Sekarang sedang berlangsung "ethnic" cleansing thd orang2 Kristen di
Timur Tengah (kecuali di Israel), tp para dhimmi sedunia ga peduli,
malahan sebagian ngedukung ethnic cleansing tsb.

Dhimmi di sini termasuk jg sebagian orang2 Kristen dan Katolik.


http://www.nypost.com/p/news/opinion/opedcolumnists/christian_catastrophe_lX4yqB48KfKyKuUgQPreDM

A Christian Catastrophe
Islamist ‘cleansing’ in Mideast

    By RALPH PETERS
    Last Updated: 12:11 AM, April 1, 2013
    Posted: 10:13 PM, March 31, 2013


Islamist terrorists and fanatics are methodically exterminating the
2,000-year-old Christian civilization of the Middle East through
oppression, threats, appropriations and deadly violence.

Our media ignore the intensifying savagery against Christians in
Muslim Brotherhood-controlled Egypt. Unconfirmed reports assert that,
last month, Muslim Brothers dragged Christian protesters to a mosque
and tortured them — but our reporters won’t look into an Islamist Abu
Ghraib.

For a century and a half, the varied strands of Middle East
Christianity have faced increasingly fierce pogroms and, for the
Armenians, outright genocide. But with the rise of Wahhabi and
Salafist terror, the long, slow-motion Holocaust accelerated.
Another attack on Egypt’s 10 million Coptic Christians: Firemen
dousing a blaze at a New Year’s car bombing outside a Coptic church.
AP
Another attack on Egypt’s 10 million Coptic Christians: Firemen
dousing a blaze at a New Year’s car bombing outside a Coptic church.

Western liberals romanticize barbaric cultures but have no interest in
the destruction — before their averted eyes — of a great and brilliant
religious civilization. It’s as if they accept the Islamist creed that
Christians don’t belong in the realms of Islam.

But the Middle East was more than just Christianity’s birthplace. The
faith we know matured in the Middle East and North Africa, from
Ephesus and Antioch to Alexandria and beyond. St. Augustine, the most
influential church father after St. Paul, was a North African.

Rome was a latecomer to Christian authority. Through the Middle Ages,
substantially more Christians lived east of Constantinople (now
Istanbul) than in Europe, the faith’s backwater, whose northern
reaches had yet to be evangelized.

Christianity’s greatest thinkers, greatest monuments and greatest
triumphs for its first 1,000 years rose in the Middle East. Even the
Muslim conquest and relative servitude could not dislodge
Christianity. In the worst of times, Christianity turned the other
cheek and endured. Some Christians flourished.

Today, the end is in sight.

In Iraq, cities such as Mosul and Saddam’s hometown, Tikrit, were once
vital centers of Christianity. But the country’s Christian population,
estimated at up to 2 million a decade ago, has fallen by half —
perhaps by three-quarters.

Over 2 million Christians in Syria dread Islamist terror and religious
cleansing so much, they lean toward the vicious Assad regime, which at
least shielded minorities. Those who can, flee the country.

Christians were early supporters of Arab nationalism. One of the
fiercest Palestinian leaders, George Habash, was a Christian, as was
the wife of Yasser Arafat. Their thanks? Two-thirds of the West Bank’s
and more of Gaza’s Christians have been driven out. They’re now a
small minority even in Bethlehem (a situation ignored by our visiting
president).

§ **Supplied data**:

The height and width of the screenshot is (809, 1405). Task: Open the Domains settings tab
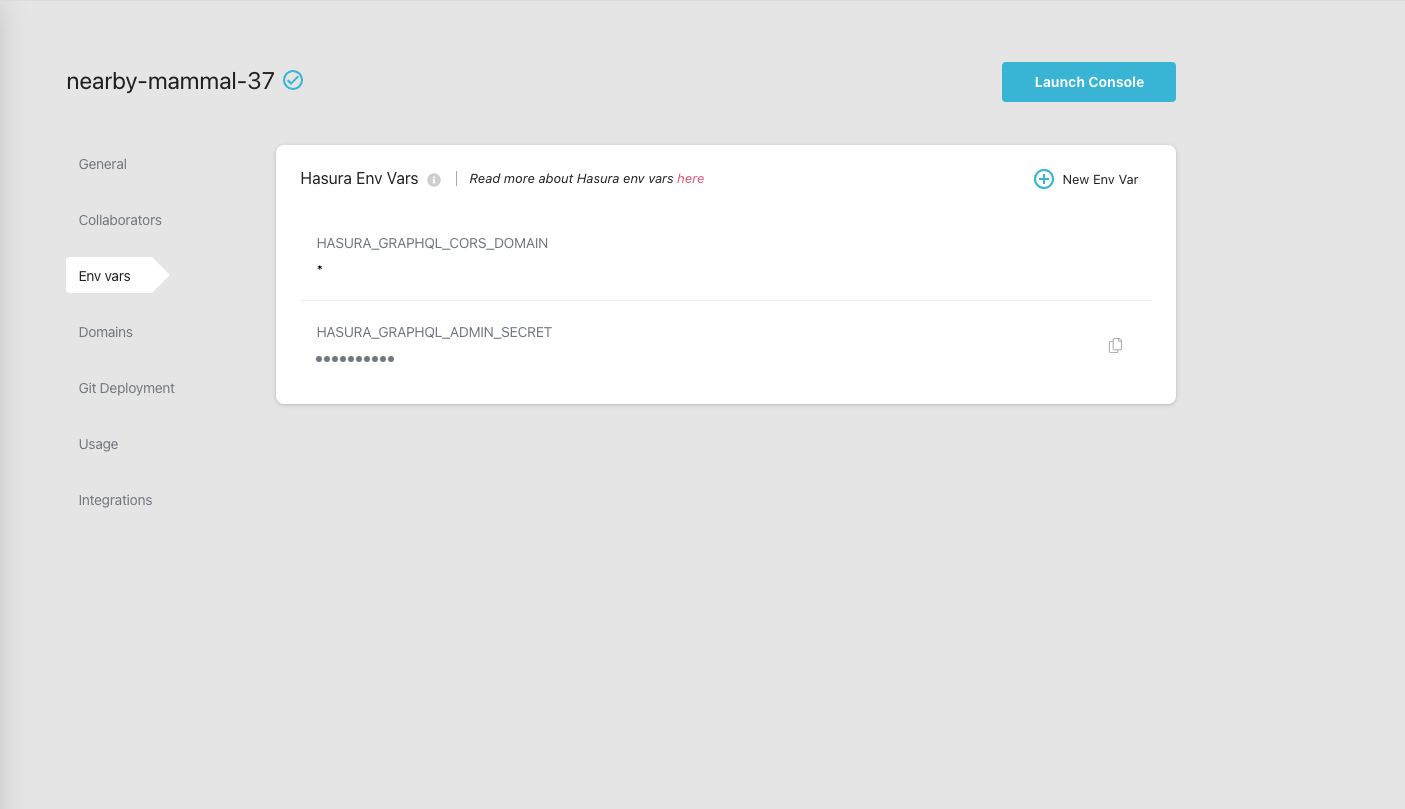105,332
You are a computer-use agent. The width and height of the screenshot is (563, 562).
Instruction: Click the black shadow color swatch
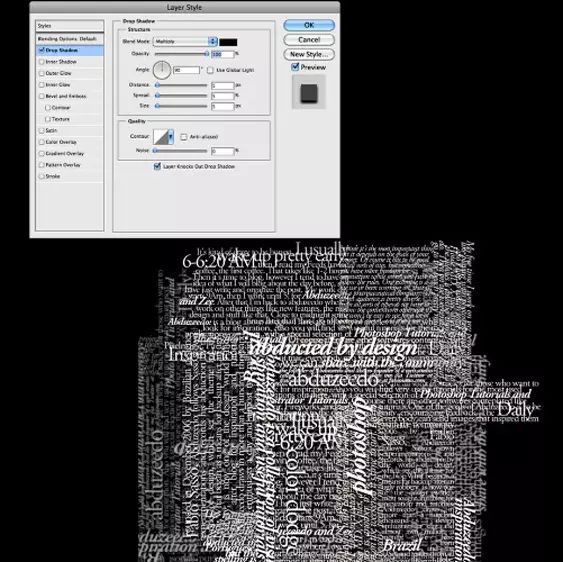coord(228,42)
--
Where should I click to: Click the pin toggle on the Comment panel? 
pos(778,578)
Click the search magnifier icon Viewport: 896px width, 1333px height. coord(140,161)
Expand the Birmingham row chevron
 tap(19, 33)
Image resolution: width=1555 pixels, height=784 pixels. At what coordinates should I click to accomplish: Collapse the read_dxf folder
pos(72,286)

§ **Task instructions**:
[A] Answer these questions about the article on Middle East Christians:
(i) Which figure does the article call the most influential church father after St. Paul?
(ii) What was the estimated size of Iraq's Christian population a decade before the article?
(iii) Which Palestinian leader does the article name as a Christian?
[B] Extract the passage of the article on Middle East Christians between "By RALPH PETERS" and "and deadly violence.", inclusive.

§ **Full answers**:
[A]
(i) St. Augustine
(ii) Up to 2 million
(iii) George Habash

[B]
By RALPH PETERS
    Last Updated: 12:11 AM, April 1, 2013
    Posted: 10:13 PM, March 31, 2013


Islamist terrorists and fanatics are methodically exterminating the
2,000-year-old Christian civilization of the Middle East through
oppression, threats, appropriations and deadly violence.